=== Texte extrait ===

Berlin de notre correspondante

Il est près de minuit, vendredi dernier, quand, encore une fois, Marcel Reich-Ranicki s'empare des Souffrances du jeune Werther et relit l'épilogue: «On craignait pour la vie de Lotte. Des artisans portèrent le corps. Nul prêtre ne l'accompagna.» Trois fois, il relit les trois phrases, fasciné: «Ces phrases courtes, ce style, mais c'est Hemingway!, s'exclame-t-il. C'est un roman pionnier que Goethe a écrit là. Des romans de ce niveau, ce n'est qu'au XIXe siècle qu'il s'en est écrit ensuite!»

D'enthousiasme, Reich-Ranicki se frappe la cuisse, puis s'interrompt: «Voilà! C'est fini!» Le rideau tombe sur le Literarische Quartett, la plus célèbre émission littéraire de la télévision allemande.

=== Extraits de données ===

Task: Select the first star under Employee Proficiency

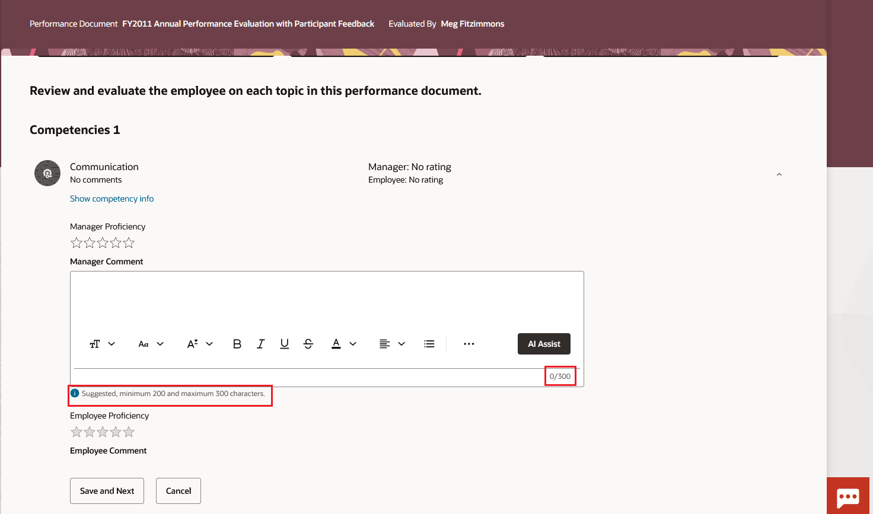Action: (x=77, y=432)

===
=== Extraits de données ===

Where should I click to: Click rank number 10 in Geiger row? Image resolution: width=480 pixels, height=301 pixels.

===
=== Extraits de données ===

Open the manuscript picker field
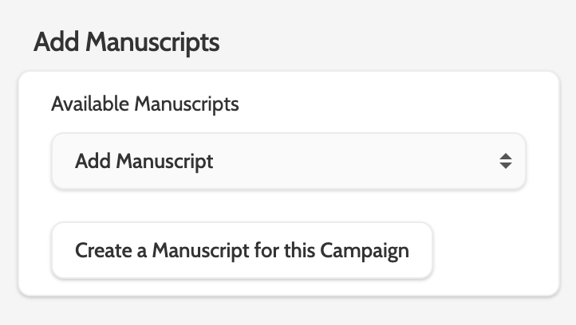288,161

===

Retapez à l'identique le passage du texte sur Marcel Reich-Ranicki qui commence aux mots « Berlin de notre » et s'arrête après « la télévision allemande. ».

Berlin de notre correspondante

Il est près de minuit, vendredi dernier, quand, encore une fois, Marcel Reich-Ranicki s'empare des Souffrances du jeune Werther et relit l'épilogue: «On craignait pour la vie de Lotte. Des artisans portèrent le corps. Nul prêtre ne l'accompagna.» Trois fois, il relit les trois phrases, fasciné: «Ces phrases courtes, ce style, mais c'est Hemingway!, s'exclame-t-il. C'est un roman pionnier que Goethe a écrit là. Des romans de ce niveau, ce n'est qu'au XIXe siècle qu'il s'en est écrit ensuite!»

D'enthousiasme, Reich-Ranicki se frappe la cuisse, puis s'interrompt: «Voilà! C'est fini!» Le rideau tombe sur le Literarische Quartett, la plus célèbre émission littéraire de la télévision allemande.